- WHAT THE EXERCISE ASKS -
One number is all that is asked for: the number of lines below that hold the string "computer".

- AVAILABLE DATA -
------------------------------------------------
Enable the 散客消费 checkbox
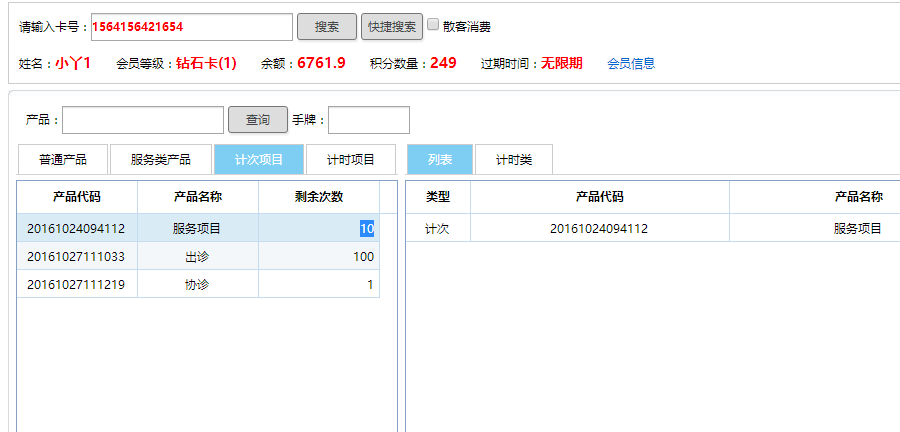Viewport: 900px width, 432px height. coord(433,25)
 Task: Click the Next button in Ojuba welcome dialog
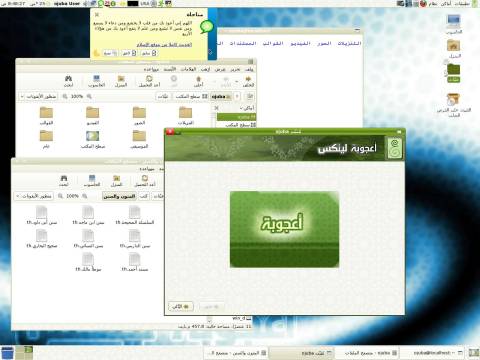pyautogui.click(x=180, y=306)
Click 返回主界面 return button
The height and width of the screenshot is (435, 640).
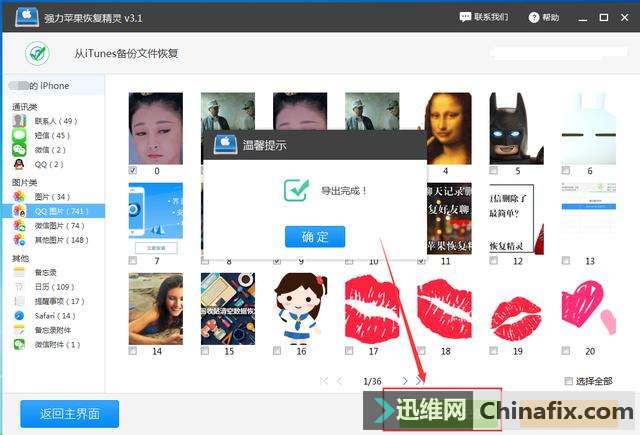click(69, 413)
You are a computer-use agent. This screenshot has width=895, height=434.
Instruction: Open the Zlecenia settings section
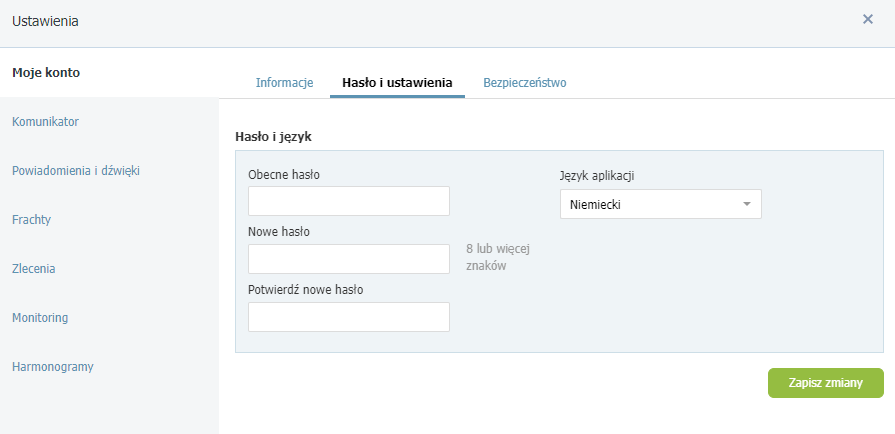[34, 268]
------------------------------------------------
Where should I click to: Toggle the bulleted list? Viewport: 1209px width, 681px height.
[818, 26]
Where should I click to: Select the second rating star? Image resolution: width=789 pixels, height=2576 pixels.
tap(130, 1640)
------------------------------------------------
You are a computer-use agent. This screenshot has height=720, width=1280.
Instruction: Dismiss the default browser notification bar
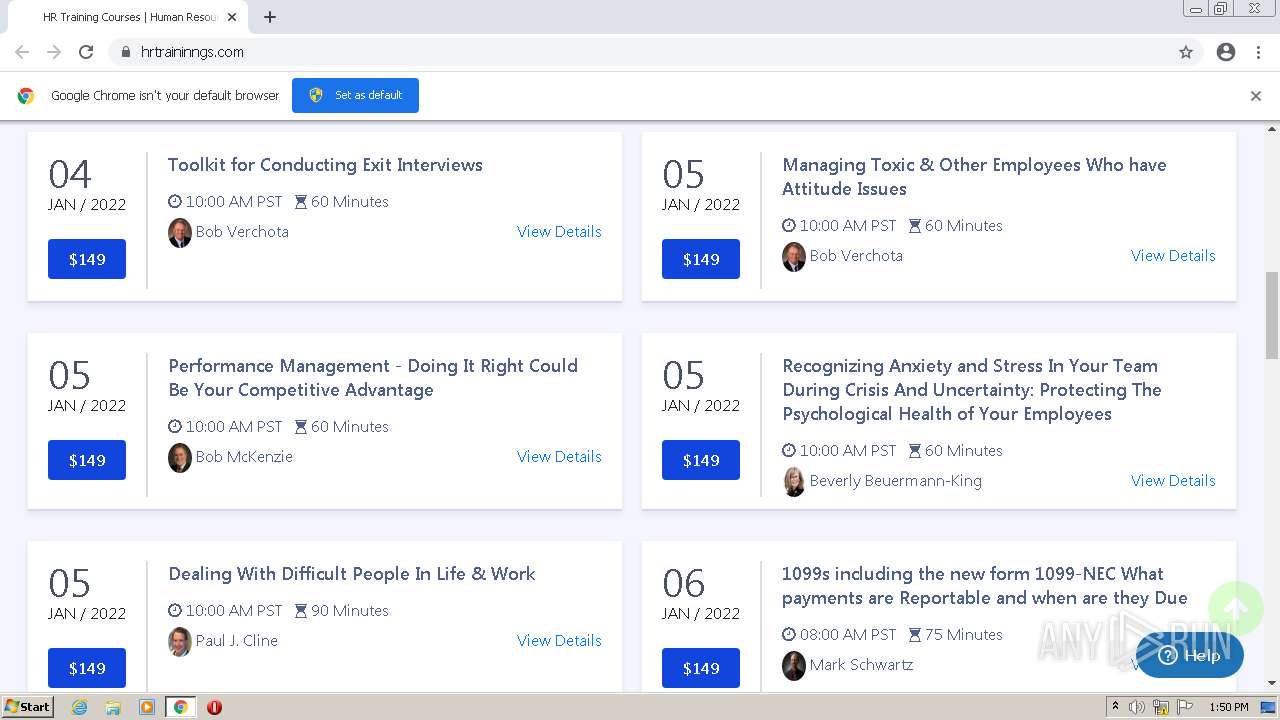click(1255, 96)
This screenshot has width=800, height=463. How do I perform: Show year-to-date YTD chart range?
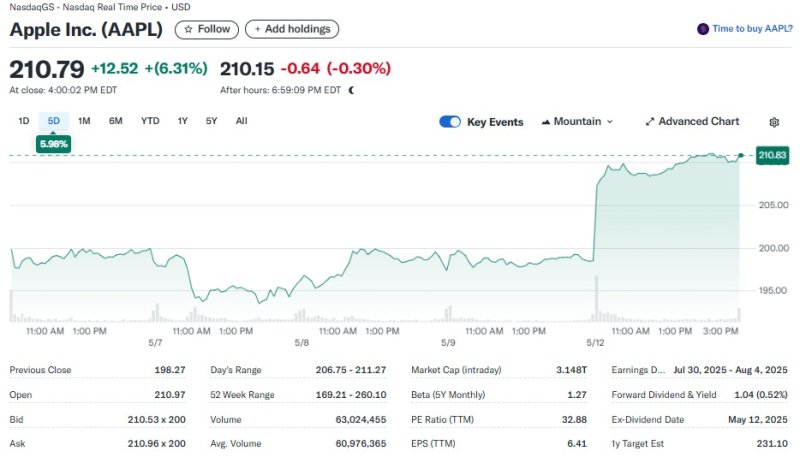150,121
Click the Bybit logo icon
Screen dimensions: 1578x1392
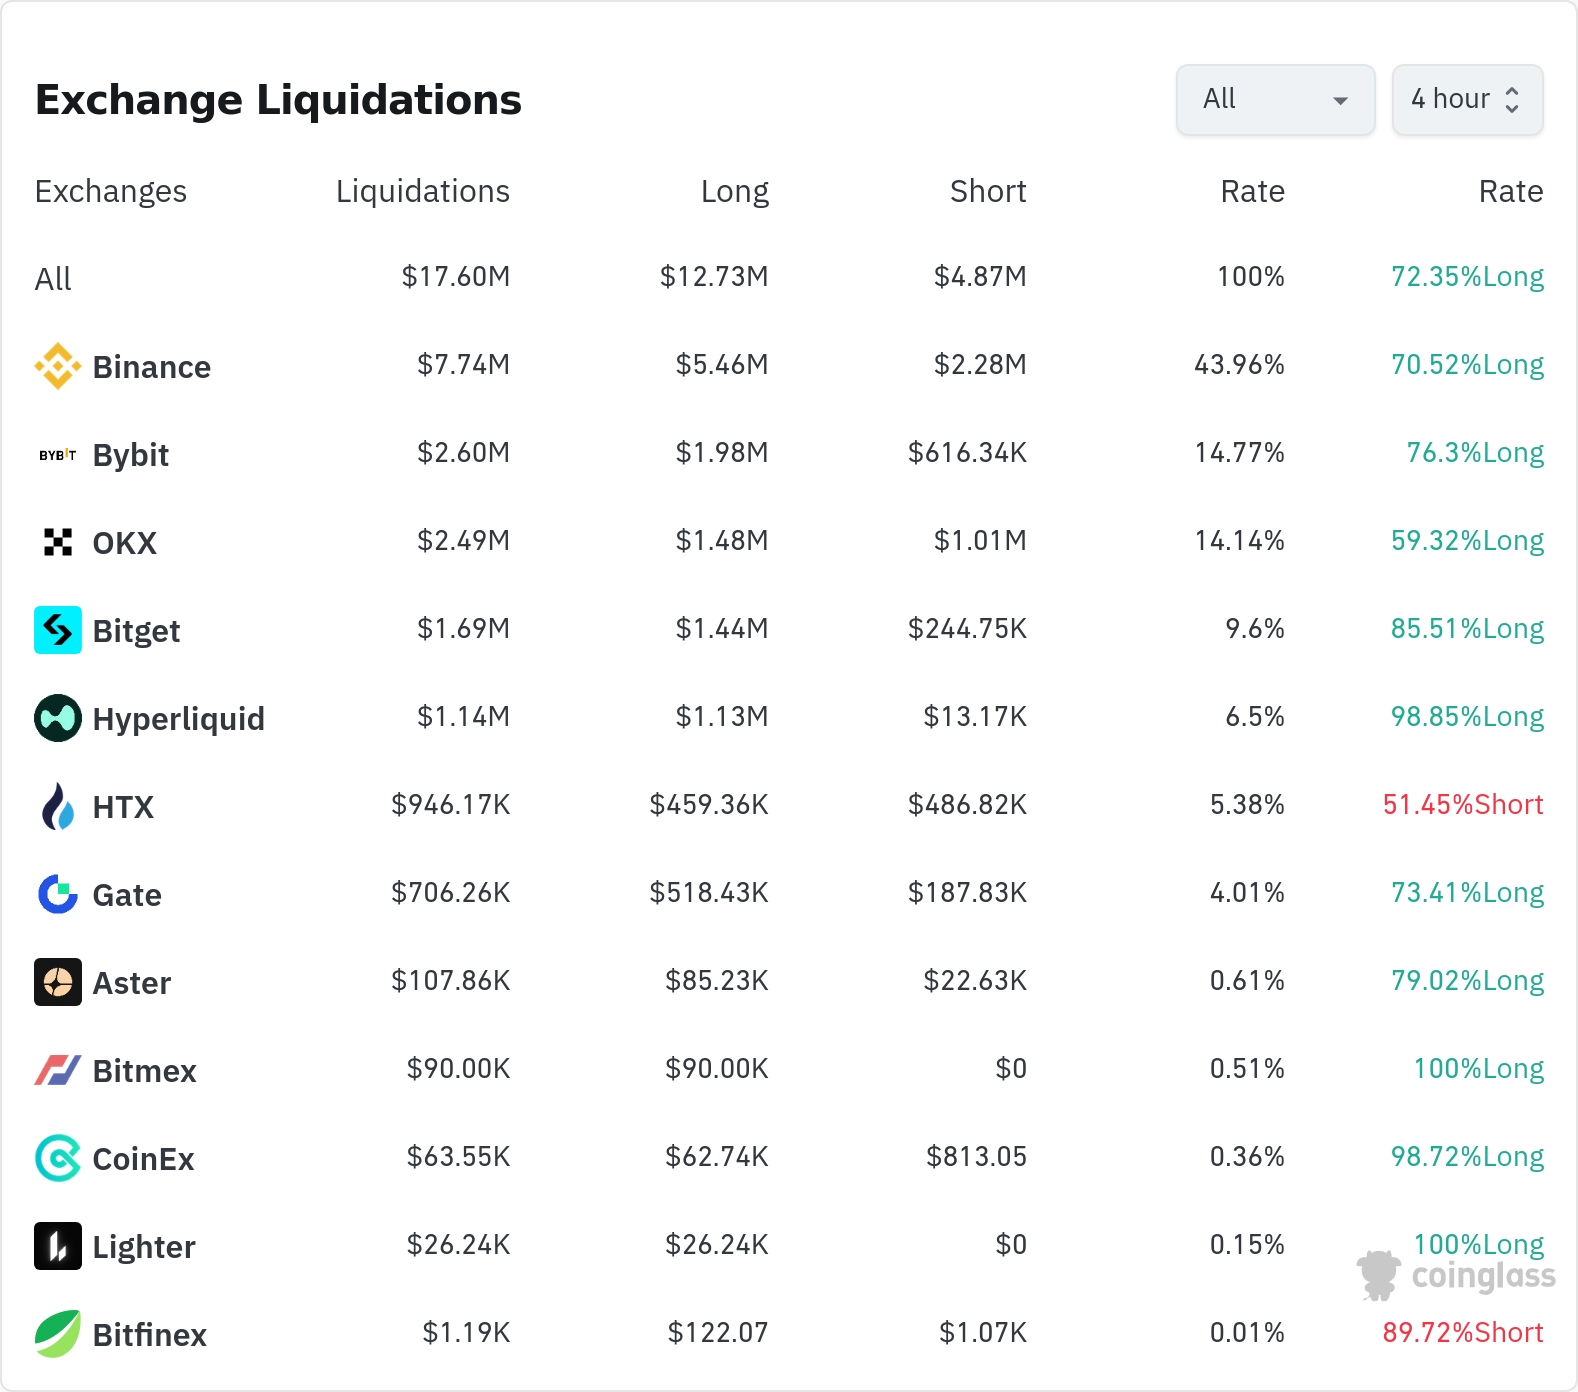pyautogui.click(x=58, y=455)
------------------------------------------------
- WRITTEN ANSWER -
2